(SOURCE INFORMATION begins)

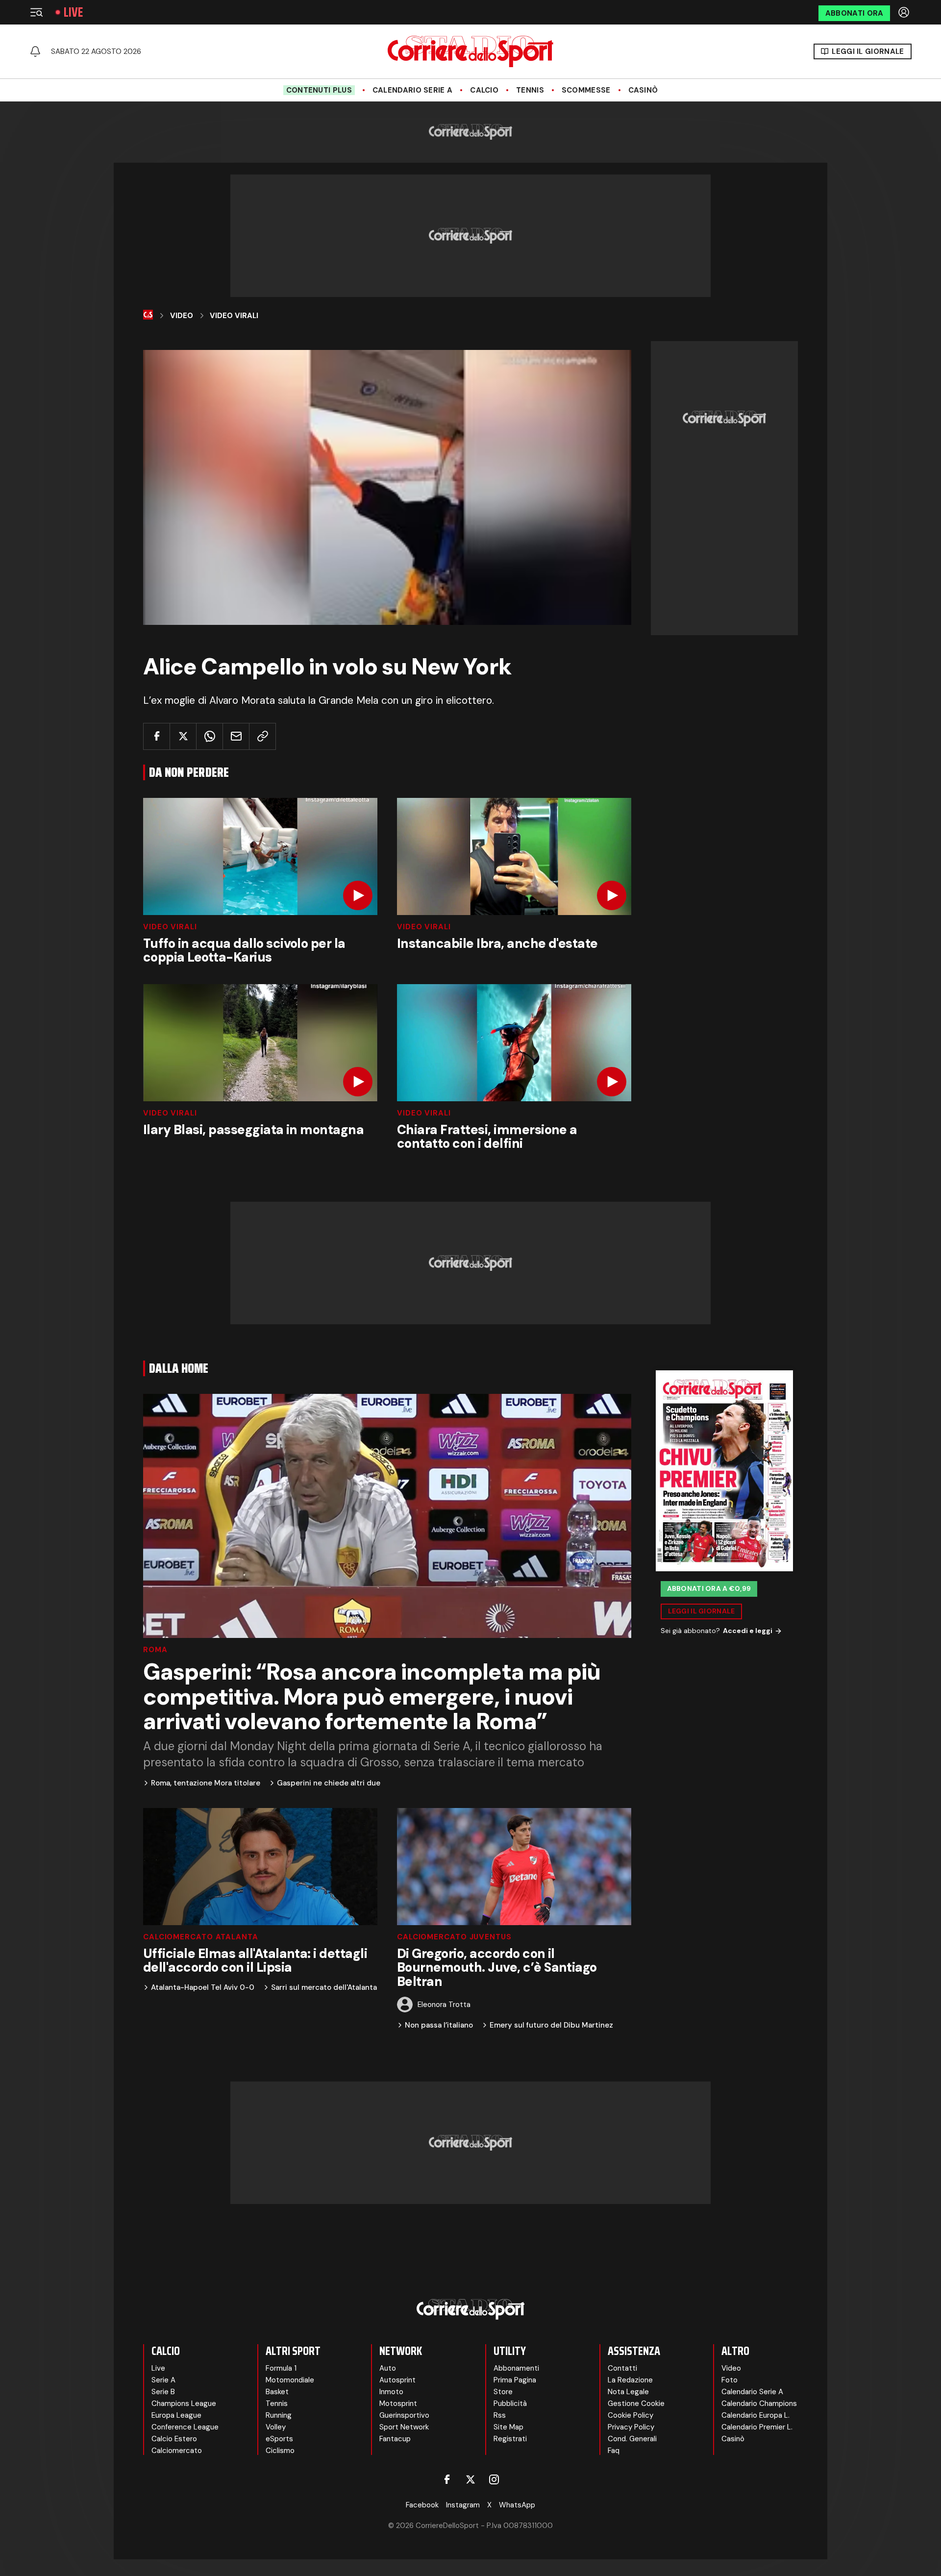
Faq (613, 2450)
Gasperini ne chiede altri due (328, 1783)
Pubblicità (510, 2403)
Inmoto (391, 2392)
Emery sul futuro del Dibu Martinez (551, 2025)
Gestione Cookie (636, 2403)
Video (181, 315)
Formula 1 (281, 2368)
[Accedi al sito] (905, 12)
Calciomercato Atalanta (200, 1937)
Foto (729, 2380)
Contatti (622, 2368)
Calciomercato (176, 2450)
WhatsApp (517, 2505)
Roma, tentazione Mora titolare (205, 1783)
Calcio (484, 90)
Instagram (463, 2505)
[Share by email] (236, 736)
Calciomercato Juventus (454, 1937)
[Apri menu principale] (36, 12)
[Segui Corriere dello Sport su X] (470, 2479)
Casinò (643, 90)
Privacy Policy (631, 2427)
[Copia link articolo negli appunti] (262, 736)
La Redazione (630, 2380)
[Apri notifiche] (35, 51)
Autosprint (397, 2380)
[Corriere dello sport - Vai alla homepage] (470, 51)
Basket (277, 2392)
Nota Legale (628, 2392)
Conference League (185, 2427)
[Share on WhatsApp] (210, 736)
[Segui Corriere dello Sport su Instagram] (494, 2479)
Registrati (510, 2439)
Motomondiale (290, 2380)
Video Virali (234, 315)
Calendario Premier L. (756, 2427)
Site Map (508, 2427)
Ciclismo (280, 2450)
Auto (387, 2368)
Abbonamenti (516, 2368)
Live (73, 12)
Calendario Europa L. (755, 2415)
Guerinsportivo (404, 2415)
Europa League (176, 2415)
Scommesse (586, 90)
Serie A (163, 2380)
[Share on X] (183, 736)
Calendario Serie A (412, 90)
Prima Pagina (515, 2380)
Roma (155, 1650)
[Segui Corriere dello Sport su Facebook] (447, 2479)
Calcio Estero (174, 2439)
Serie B (163, 2392)
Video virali (170, 927)
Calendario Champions (759, 2403)
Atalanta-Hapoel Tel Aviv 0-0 (202, 1987)
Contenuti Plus (319, 90)
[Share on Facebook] (157, 736)
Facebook (422, 2505)
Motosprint (398, 2403)
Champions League (183, 2403)
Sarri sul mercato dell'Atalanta (324, 1987)
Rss (500, 2415)
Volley (276, 2427)
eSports (279, 2439)
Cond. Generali (632, 2439)
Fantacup (395, 2439)
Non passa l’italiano (439, 2025)
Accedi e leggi (747, 1631)
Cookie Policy (630, 2415)
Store (503, 2392)
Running (279, 2415)
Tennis (530, 90)
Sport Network (404, 2427)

(SOURCE INFORMATION ends)

> [WORK TO BE COMPLETED]
The reply should hold only the lines running from the top of the records to the line containing "Calciomercato Atalanta (200, 1937)", both included, copied exactly with no pictures.

> [THE ANSWER]
Faq (613, 2450)
Gasperini ne chiede altri due (328, 1783)
Pubblicità (510, 2403)
Inmoto (391, 2392)
Emery sul futuro del Dibu Martinez (551, 2025)
Gestione Cookie (636, 2403)
Video (181, 315)
Formula 1 (281, 2368)
[Accedi al sito] (905, 12)
Calciomercato Atalanta (200, 1937)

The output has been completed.